Skip to content

BUG: Crash (access violation) running GeoDataFrame.dissolve only on Windows Server 2022 + Python 3.8/3.9 #2766

Closed
@l0b0

Description

Disclaimer: I don't have a Windows machine at work to test on (only GitHub runners) and I don't know enough about Geopandas, GDAL, Jupyter, Windows memory models, etc. to reduce this to a minimal example in a reasonable amount of time. If that means this issue will be closed, then that's OK, and sorry if this is considered wasting your time - I'll simply not support Windows for the time being.
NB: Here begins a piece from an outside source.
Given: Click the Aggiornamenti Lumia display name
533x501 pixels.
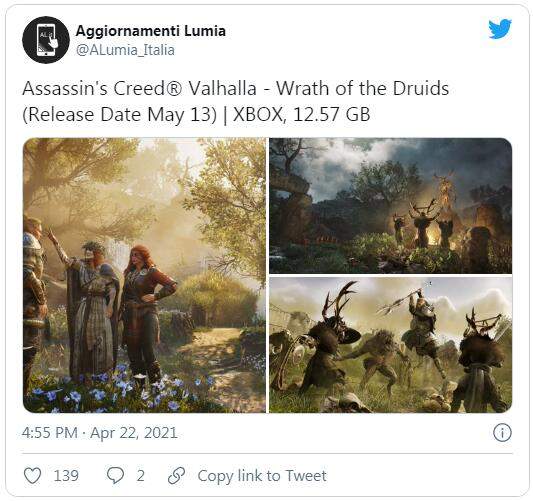Looking at the screenshot, I should click(151, 31).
Others at Toitū Te Whenua LINZ have expressed an interest in getting GDAL etc. running "properly" in Windows without installing things like QGIS, so the motivation goes beyond just "I want to support as many platforms as possible".

  • I have checked that this issue has not already been reported.
  • I have confirmed this bug exists on the latest version of geopandas.
  • (optional) I have confirmed this bug exists on the main branch of geopandas.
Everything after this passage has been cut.